LONDON, UK: Nationwide Building Society has agreed to acquire Virgin Money UK PLC for £2.9 billion in cash, in a deal that would create the UK’s second largest mortgage and savings provider.
Virgin Money shareholders would receive 220 pence per share, including a dividend of 2 pence, which is a 38% premium to the market price as of 6 March 2024. They would also keep the final dividend of 2 pence for FY2023, to be paid on 20 March 2024.
The boards of both companies said the deal would combine two complementary businesses and enable Nationwide to expand its products and services, while remaining a building society and a modern mutual.
The deal is subject to due diligence and regulatory approvals, and is expected to close in the second half of 2024.
Chairman of Nationwide Building Society, Kevin Parry commented: “A combination with Virgin Money would accelerate Nationwide’s strategy and create a stronger, and more diverse, modern mutual.
The combination would increase Nationwide’s scale and financial strength, put us in a stronger position to continue to provide Fairer Share Payments to eligible Nationwide members, and offer rates for mortgages and savings that are, on average, better than the market average.”
Chief Executive Officer of Nationwide Building Society, Debbie Crosbie commented: “Importantly, Nationwide will remain a building society, and a combined group would bring the benefits of fairer banking and mutual ownership to more people in the UK, including our continuing commitment to retain existing branches, as part of our ‘Branch Promise’ and leading levels of customer service.

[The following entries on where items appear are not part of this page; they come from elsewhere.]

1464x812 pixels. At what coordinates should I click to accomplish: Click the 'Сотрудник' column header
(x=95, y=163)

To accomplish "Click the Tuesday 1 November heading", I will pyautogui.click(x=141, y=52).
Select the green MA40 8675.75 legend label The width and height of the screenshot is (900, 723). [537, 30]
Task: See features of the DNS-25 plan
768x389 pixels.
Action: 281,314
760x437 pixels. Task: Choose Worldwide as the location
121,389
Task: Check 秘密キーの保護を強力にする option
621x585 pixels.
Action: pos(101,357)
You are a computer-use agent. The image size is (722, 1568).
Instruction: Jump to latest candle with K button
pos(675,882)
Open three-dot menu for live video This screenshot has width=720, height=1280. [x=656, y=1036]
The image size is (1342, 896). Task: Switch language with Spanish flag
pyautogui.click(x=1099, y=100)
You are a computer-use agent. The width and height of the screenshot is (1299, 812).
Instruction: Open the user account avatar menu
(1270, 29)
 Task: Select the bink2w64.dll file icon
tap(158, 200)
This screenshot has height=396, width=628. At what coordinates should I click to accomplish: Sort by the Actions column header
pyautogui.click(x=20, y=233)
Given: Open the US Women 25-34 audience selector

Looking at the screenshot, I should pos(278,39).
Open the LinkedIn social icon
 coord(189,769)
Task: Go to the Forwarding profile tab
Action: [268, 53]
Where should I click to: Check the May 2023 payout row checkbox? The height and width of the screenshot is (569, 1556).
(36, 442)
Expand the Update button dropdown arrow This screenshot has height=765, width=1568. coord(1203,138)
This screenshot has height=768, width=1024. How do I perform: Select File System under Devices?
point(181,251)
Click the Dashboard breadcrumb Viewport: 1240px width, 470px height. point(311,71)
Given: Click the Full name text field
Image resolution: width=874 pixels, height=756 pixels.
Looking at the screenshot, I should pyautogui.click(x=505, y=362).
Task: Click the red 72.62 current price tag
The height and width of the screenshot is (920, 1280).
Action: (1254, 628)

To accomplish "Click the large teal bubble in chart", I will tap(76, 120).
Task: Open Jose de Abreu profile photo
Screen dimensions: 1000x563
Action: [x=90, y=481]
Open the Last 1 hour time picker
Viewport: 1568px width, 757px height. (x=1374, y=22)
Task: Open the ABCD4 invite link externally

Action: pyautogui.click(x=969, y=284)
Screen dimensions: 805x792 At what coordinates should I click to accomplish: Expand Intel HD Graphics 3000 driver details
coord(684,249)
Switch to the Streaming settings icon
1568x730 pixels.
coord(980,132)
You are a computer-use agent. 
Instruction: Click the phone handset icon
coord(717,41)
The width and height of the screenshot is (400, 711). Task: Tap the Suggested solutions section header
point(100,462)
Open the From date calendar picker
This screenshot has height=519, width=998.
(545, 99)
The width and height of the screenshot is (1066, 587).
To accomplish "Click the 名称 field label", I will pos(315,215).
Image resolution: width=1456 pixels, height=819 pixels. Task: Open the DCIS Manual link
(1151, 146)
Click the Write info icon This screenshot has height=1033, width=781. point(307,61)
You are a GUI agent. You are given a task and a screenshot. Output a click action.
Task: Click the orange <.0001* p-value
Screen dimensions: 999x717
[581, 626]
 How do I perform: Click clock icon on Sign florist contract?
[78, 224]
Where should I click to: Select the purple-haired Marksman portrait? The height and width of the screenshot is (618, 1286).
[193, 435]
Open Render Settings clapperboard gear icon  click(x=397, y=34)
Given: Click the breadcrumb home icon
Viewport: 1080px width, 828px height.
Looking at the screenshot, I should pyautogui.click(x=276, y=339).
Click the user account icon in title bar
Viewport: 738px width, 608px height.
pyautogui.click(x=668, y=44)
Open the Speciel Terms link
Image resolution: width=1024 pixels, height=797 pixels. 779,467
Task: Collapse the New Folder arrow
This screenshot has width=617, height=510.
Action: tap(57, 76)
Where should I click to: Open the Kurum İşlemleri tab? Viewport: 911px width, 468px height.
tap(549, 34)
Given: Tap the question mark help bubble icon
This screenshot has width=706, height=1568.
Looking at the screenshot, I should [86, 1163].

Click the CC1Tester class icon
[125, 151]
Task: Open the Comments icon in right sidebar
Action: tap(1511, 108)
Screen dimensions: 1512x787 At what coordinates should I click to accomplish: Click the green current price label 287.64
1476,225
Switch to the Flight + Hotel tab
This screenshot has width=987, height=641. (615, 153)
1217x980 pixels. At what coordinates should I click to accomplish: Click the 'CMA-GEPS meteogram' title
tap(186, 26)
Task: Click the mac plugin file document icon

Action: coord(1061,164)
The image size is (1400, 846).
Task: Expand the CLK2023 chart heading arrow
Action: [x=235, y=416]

We believe the combination would create a stronger and more diverse business that will be better placed to deliver value to our members and customers, both now and in the future.”
Chairman of Virgin Money UK PLC, David Bennett commented: “The Board of Virgin Money is pleased that Nationwide recognises the considerable strengths and opportunities that exist across our business, with the potential acquisition delivering attractive value for our shareholders. We are confident that a combination would support an exciting new chapter for Virgin Money to benefit from Nationwide’s scale and ambition.”
Chief Executive Officer of Virgin Money UK PLC, David Duffy commented: “This potential transaction with Nationwide represents an exciting opportunity to build on the significant progress we have made in becoming the only new Tier 1 bank in recent history. The combined scale and strength would expand our customer offering and complete our journey in the banking sector as a national competitor.”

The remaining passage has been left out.